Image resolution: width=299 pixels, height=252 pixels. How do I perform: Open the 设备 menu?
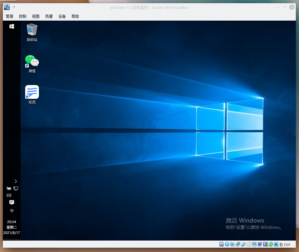point(62,16)
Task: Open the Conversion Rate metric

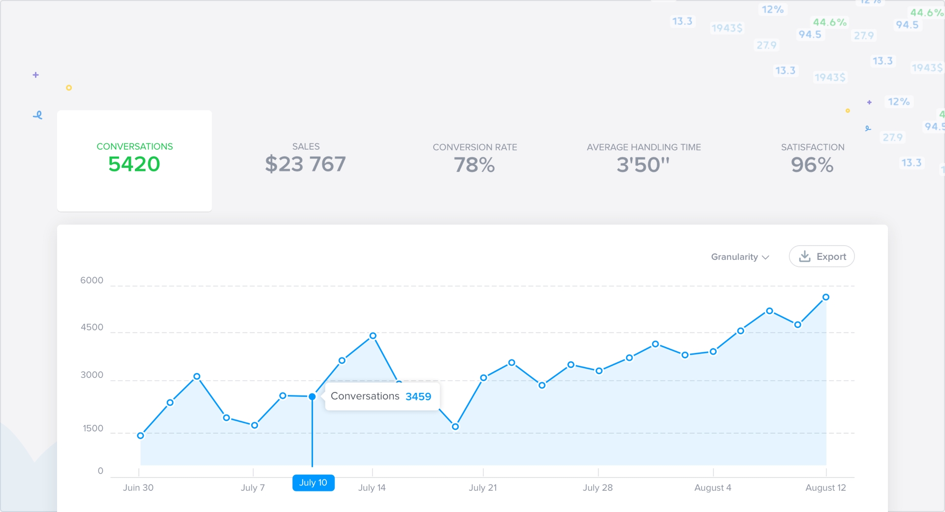Action: [x=474, y=159]
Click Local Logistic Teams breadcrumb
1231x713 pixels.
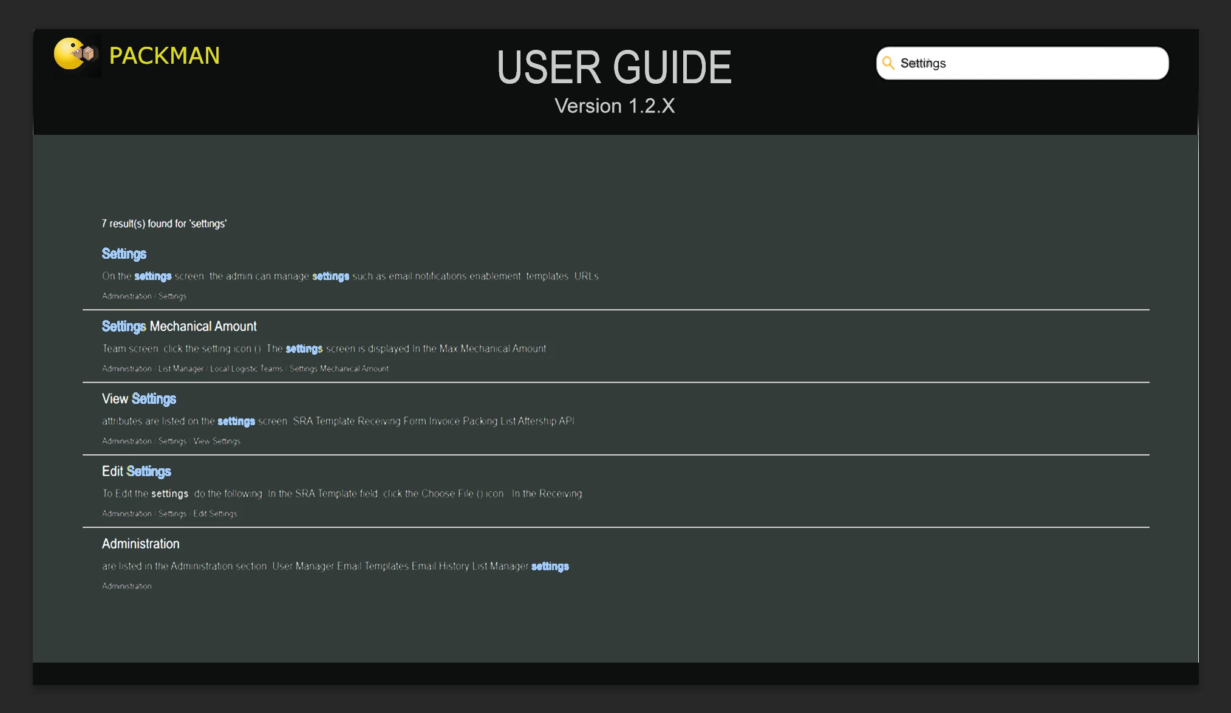[x=246, y=369]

• EXERCISE PROMPT
Write out all the rows above again, replacing every "Open" with "Select" and keeping everything else unchanged. Omit the pictures.

• SOLUTION TO THIS TASK
Image resolution: width=299 pixels, height=252 pixels. How do I perform: Select the 设备 menu?
point(62,16)
Task: Select the Conversion Rate metric

Action: [x=474, y=159]
Click Local Logistic Teams breadcrumb
1231x713 pixels.
[x=246, y=369]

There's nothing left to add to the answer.